_Prompt_: Put the lines of the records below into a numbered list, leaving out blank lines. Omit the pictures from your answer.

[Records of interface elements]
▽

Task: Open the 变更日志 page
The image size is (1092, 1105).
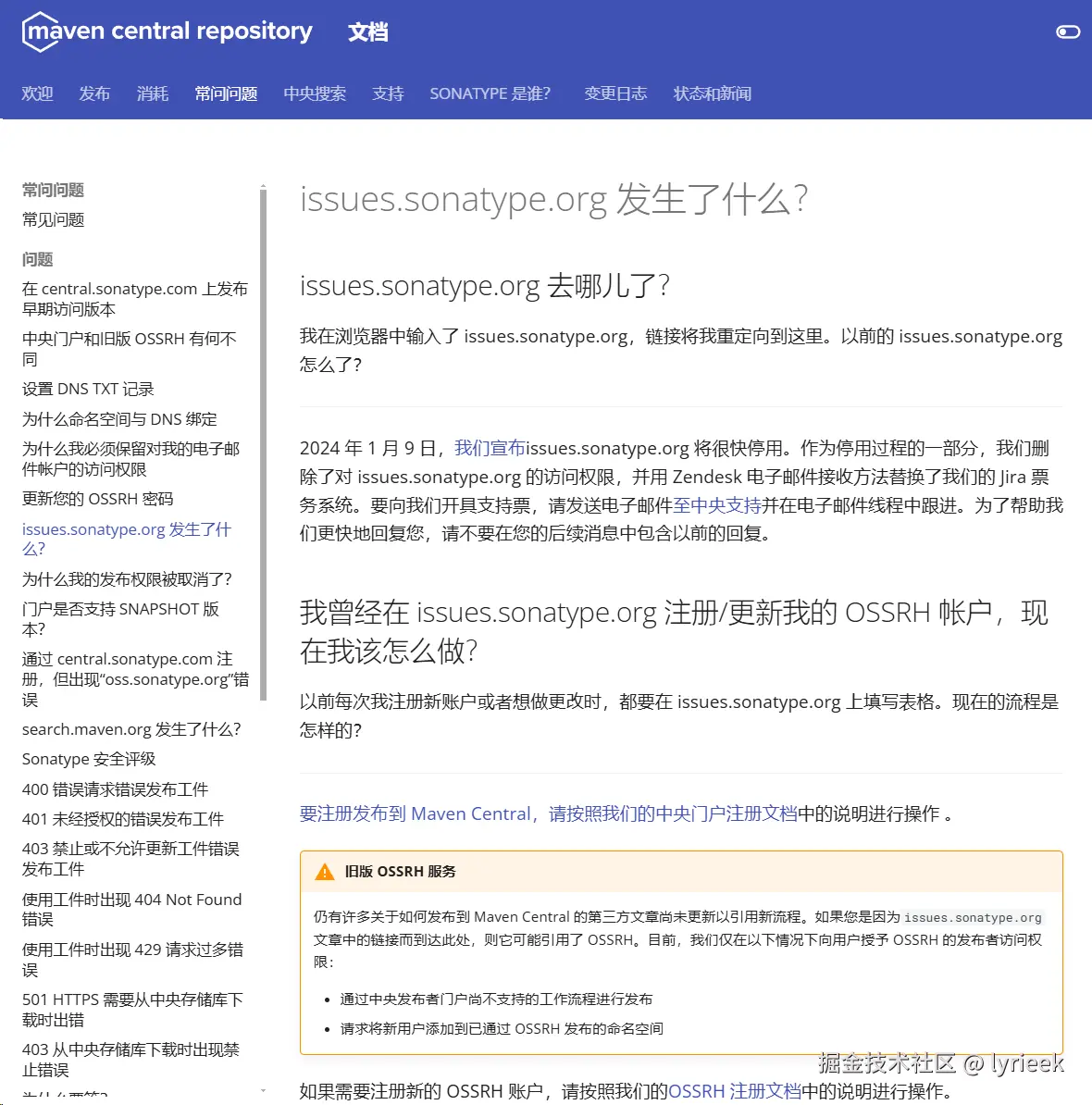Action: (614, 93)
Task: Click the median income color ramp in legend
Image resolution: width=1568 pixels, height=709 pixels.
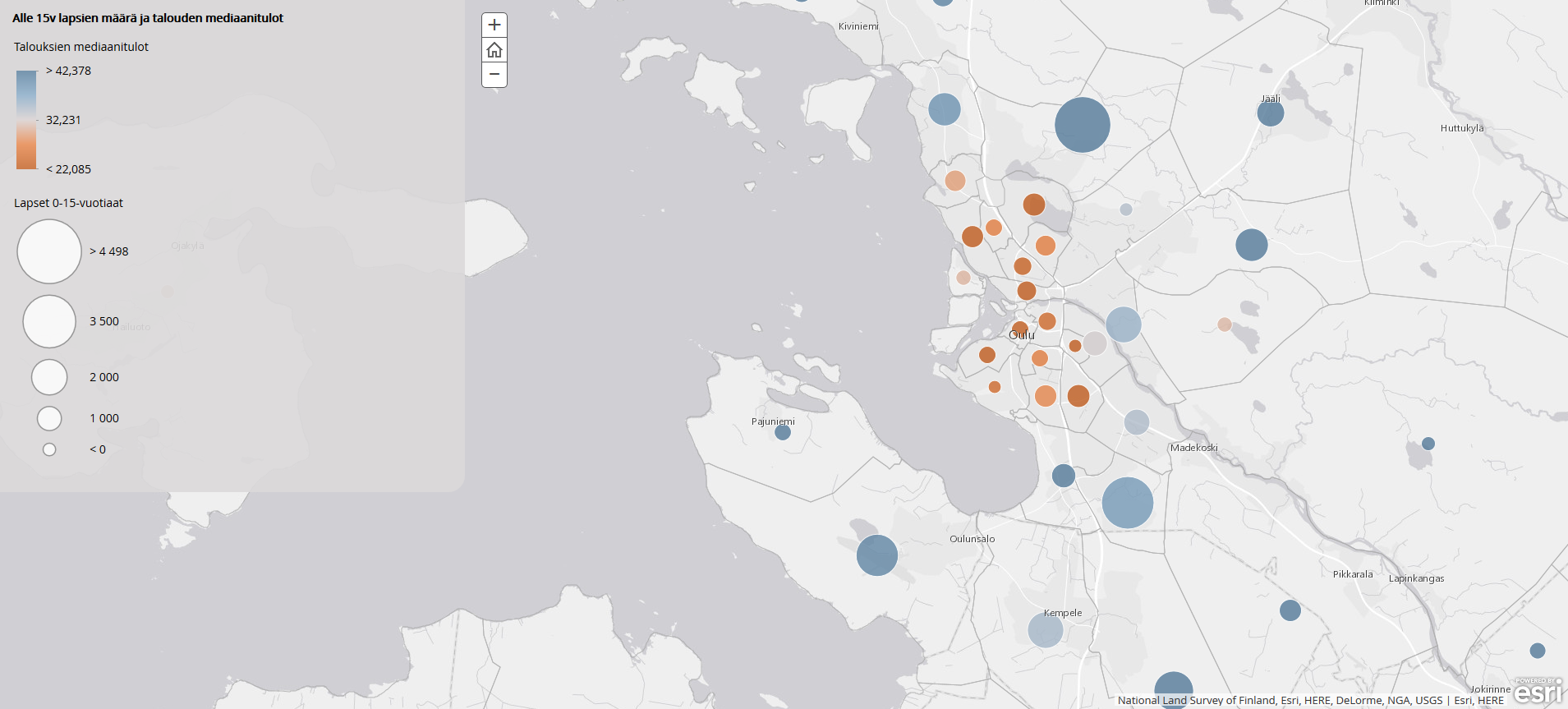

△

_Task solution_:
1. Task: Open the 变更日志 page
2. The image size is (1092, 1105).
3. Action: (614, 93)
4. Task: Click the median income color ramp in legend
5. Image resolution: width=1568 pixels, height=709 pixels.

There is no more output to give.